Les dinosaures du Web se rappellent avec une nostalgie douce-amère le bon temps où on était trois et demi à utiliser Internet. Nos canaux de communication se limitaient à IRC et aux mails, charger une image prenait des heures, l’écrit restait le maître et une sélection naturelle s’opérait avec la maîtrise des outils. Puis est venu le temps, non pas des cathédrales, mais de la démocratisation de l’informatique et de l’Internet grand public. S’est ainsi déversée une cohorte de gens qui ont cru être intelligents.

Heureusement pour eux, le politique s’en est mêlé. Qu’on se le dise : Internet ne sera pas une zone de non-droit, tout internaute a droit au respect et surtout, protégeons nos chères petites têtes blondes des grands méchants loups. À chaque quinquennat, sa loi contre Internet et surtout, son concours Lépine de la meilleure manière de protéger et de responsabiliser les enfants sur le Web, en particulier sur les réseaux sociaux.

Côté face donc, tout va bien, on protège les enfants, on fait en sorte que leur image soit protégée. La proposition Studer en est une récente démonstration. Le texte est loin d’être idiot, il est mesuré, tout au plus peut-on déplorer que la responsabilité des plateformes ne soit pas plus engagée. À la rigueur, la responsabilité des plateformes n’est même plus le sujet.

Côté pile, on exploite

La tarte à la crème à la mode est de taper sur les plateformes et si ladite plateforme appartient aux GAFAM, c’est encore mieux. Ne dites plus à vos enfants que le croque-mitaine va venir les manger s’ils ne finissent pas leurs petits pois. Dites que Google va vampiriser leurs âmes. Et surtout : oubliez de dire que vous bradez vos enfants comme des portemanteaux.

On peut comprendre que des parents aient envie de partager des photos de leur progéniture avec des amis, qui ne sont pas toujours à proximité. Cela est encore plus compréhensible avec l’épidémie : il est vivement conseillé de limiter les interactions sociales physiques. Mais entre envoyer des photos sur un cloud privé, auquel un nombre limité de personnes a accès et se servir de son enfant comme d’un accessoire pour vendre un produit, il y a une marge. C’est le second comportement que la loi Studer vise. Malheureusement, ça ne sera pas suffisant. À quoi bon faire une loi contre les influenceurs qui utilisent leurs enfants, quand d’autres parents n’hésitent pas à faire pavaner leurs enfants sur des plateaux télé ?

◆ CONSIGNES
**1)** Pouvez-vous recopier à l'identique le passage du texte sur l'image des enfants sur Internet qui commence par "Heureusement pour eux, le" et se poursuit jusqu'à "plus le sujet." ?
**2)** Pourriez-vous écrire la suite du texte sur l'image des enfants sur Internet, en reprenant juste après sa dernière phrase ?

◆ DONNÉES
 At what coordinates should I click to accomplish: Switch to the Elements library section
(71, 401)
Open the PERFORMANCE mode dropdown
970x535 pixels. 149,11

◆ RÉPONSES ATTENDUES
**1)**
Heureusement pour eux, le politique s’en est mêlé. Qu’on se le dise : Internet ne sera pas une zone de non-droit, tout internaute a droit au respect et surtout, protégeons nos chères petites têtes blondes des grands méchants loups. À chaque quinquennat, sa loi contre Internet et surtout, son concours Lépine de la meilleure manière de protéger et de responsabiliser les enfants sur le Web, en particulier sur les réseaux sociaux.

Côté face donc, tout va bien, on protège les enfants, on fait en sorte que leur image soit protégée. La proposition Studer en est une récente démonstration. Le texte est loin d’être idiot, il est mesuré, tout au plus peut-on déplorer que la responsabilité des plateformes ne soit pas plus engagée. À la rigueur, la responsabilité des plateformes n’est même plus le sujet.

**2)**
La dernière aberration en date est le feu vert de la CNIL concernant une application qui monétise les données des adolescents. Comme l’indique BFM TV « Cette plateforme avait créé la polémique en février dernier en proposant aux 15-25 ans de vendre leurs données personnelles aux annonceurs contre un peu d’argent ou des bons d’achat ». Le discours de l’application est beau comme un discours de Gaspard Koening.

Choisir une ligne et s’y tenir

Le plus gros problème des enfants sur le Web est l’absence de cohérence de leurs parents. Il est parfaitement inutile de leur faire des leçons de morale à rallonge sur les « dangers d’Internet » si les adultes autour d’eux sont constamment le nez dans le téléphone, à partager photos et anecdotes.

Internet peut être une source de connaissances phénoménales et formidables, mais ce n’est pas un endroit pour les enfants. Peut-être même que cela ne l’a jamais été. Par naïveté, on s’est dit que c’était un lieu accessible à tous, mais si on file la métaphore avec les lieux physiques, on peut dire aussi qu’il y a des endroits où les enfants ne sont pas les bienvenus.

Peut-être que la meilleure façon de protéger les enfants des « dangers d’Internet » est tout simplement de les virer d’Internet tant qu’ils ne sont pas en âge de comprendre : ne pas en parler, ne pas les afficher, ne pas leur donner un accès à tout et n’importe quoi. On peut objecter que les « bannir » du Web ne va pas les aider à affronter le monde dans lequel ils seront amenés à évoluer. À mon avis, si les enfants savent se servir d’un ordinateur, rédiger un email, utiliser des outils de bureautique classiques, ils seront déjà mieux préparés que ceux qui passent leur vie sur TikTok ou suivent avec passion les derniers drames à la mode sur Twitter. Et s’ils souhaitent gagner de l’argent de poche, quelques corvées ménagères ou du baby-sitting sont toujours possibles. Ils ne sont pas obligés de vendre leur intimité pour quelques centimes.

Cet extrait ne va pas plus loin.